MasterCard and Visa have formed a new group to improve efforts in the U.S. to migrate to the EMV-chip cards other security methods.
The cross-industry group will include representation from, credit unions, banks, acquirers, retailers, terminal manufacturers, and industry trade groups, the card brands said. The group was formed to improve collaboration and cooperation on security issues, with the ultimate goal of maintaining consumer confidence and trust.
Such collaboration is necessary, as the current atmosphere in payments has bred rivalries like those in "West Side Story," said Al Pascual, senior analyst for Javelin Strategy & Research.
"Left to their own devices, we may still end up with this Sharks vs. Jets thing going on it's nothing new that retailers and the financial industry don't tend to get along for a variety of reasons, but with all of the breaches and scrutiny from legislators, they've really kind of been at each other's throats," Pascual said.
Neither group wants to get up in front of Congress and say that the industries could never cooperate with each other, according to Pascual. "This is a way to get it all on the table."
Already, the group has been received positively by key constituents in each industry, MasterCard said. The card networks "spoke with a range of senior executives at retailers, financial institutions and manufacturers to gauge their interest in this working group" before its launch, said MasterCard spokesperson Seth Eisen.
Because the group is new, Visa and MasterCard declined to be interviewed further on their initiative.
But perhaps there are still some differences to be overcome.
One major sticking point in the U.S. shift to EMV cards has been whether issuers should require consumers to use a PIN to make EMV payments. Visa has openly supported using signature authentication as an easier and cheaper method to deploy.
Shortly after Visa and MasterCard announced their cross-industry group, the National Retail Federation issued a statement about how it wants the group's efforts to proceed.
"We remain insistent that U.S. retailers' customers be given the same protections as consumers in more than 80 countries who have both a chip and a PIN securing their credit and debit cards," NRF senior vice president and general counsel Mallory Duncan said in a statement.
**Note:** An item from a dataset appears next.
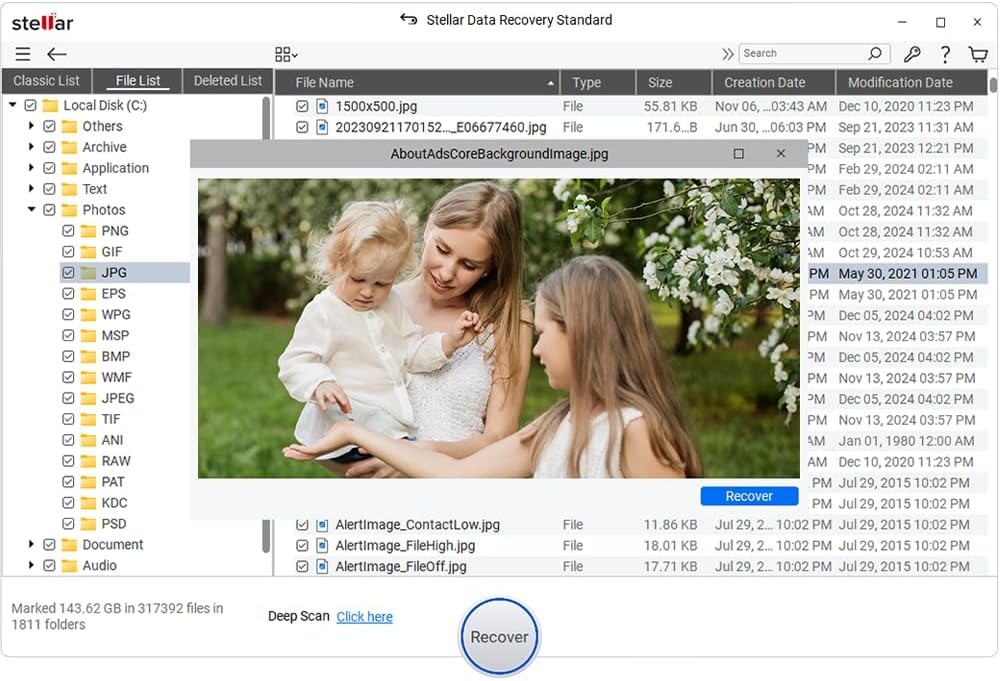Disable the Photos folder checkbox
The image size is (1000, 681).
coord(50,210)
Pat Carroll, executive chairman of security vendor ValidSoft, supports the effort for quicker EMV migration, but said the payments industry has to be aware that any technology calling for the use of payment cards at a physical point of sale may have to change.
"The industry must be fully cognizant of how payments and fraud is evolving," Carroll said in a statement. "There is a grave danger that it will find itself having spent billions of dollars on new cards and POS devices capable of processing chip-and-PIN, only to find that both consumers and the crooks have moved on."
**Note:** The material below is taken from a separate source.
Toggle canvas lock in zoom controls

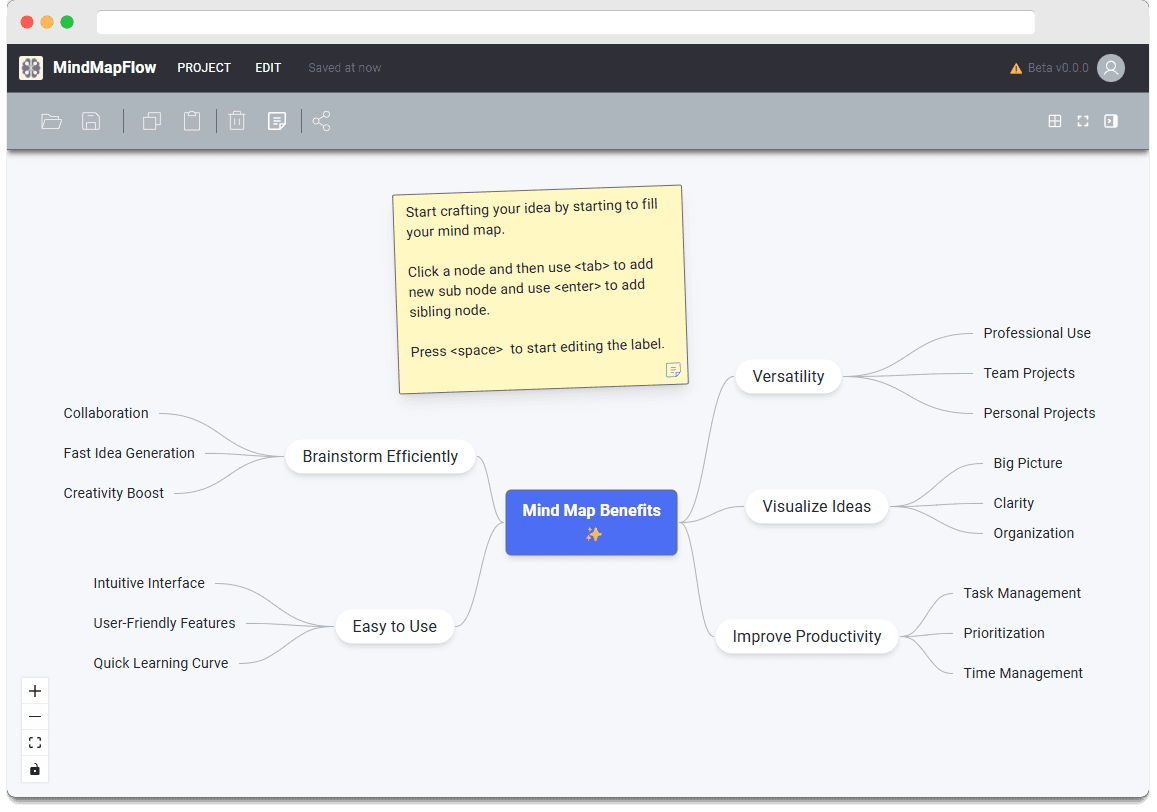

In addition to addressing the EMV migration issue, the new group intends to be a catalyst for other security technologies such as tokenization and end-to-end encryption, both methods of replacing payment card details with data that cannot be exploited by fraudsters if it is stolen.
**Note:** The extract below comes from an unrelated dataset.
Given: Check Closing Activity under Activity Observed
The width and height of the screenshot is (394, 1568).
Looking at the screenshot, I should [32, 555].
"The recent high-profile breaches have served as a catalyst for much needed collaboration between the retail and financial services industry on the issue of payment security," Visa president Ryan McInerney stated in a press release Friday. "As we have long said, no one industry or technology can solve the issue of payment system fraud on its own."
Group members will share ideas, break down barriers and "spur the adoption of next- generation security solutions for the benefit of all," McInerney added.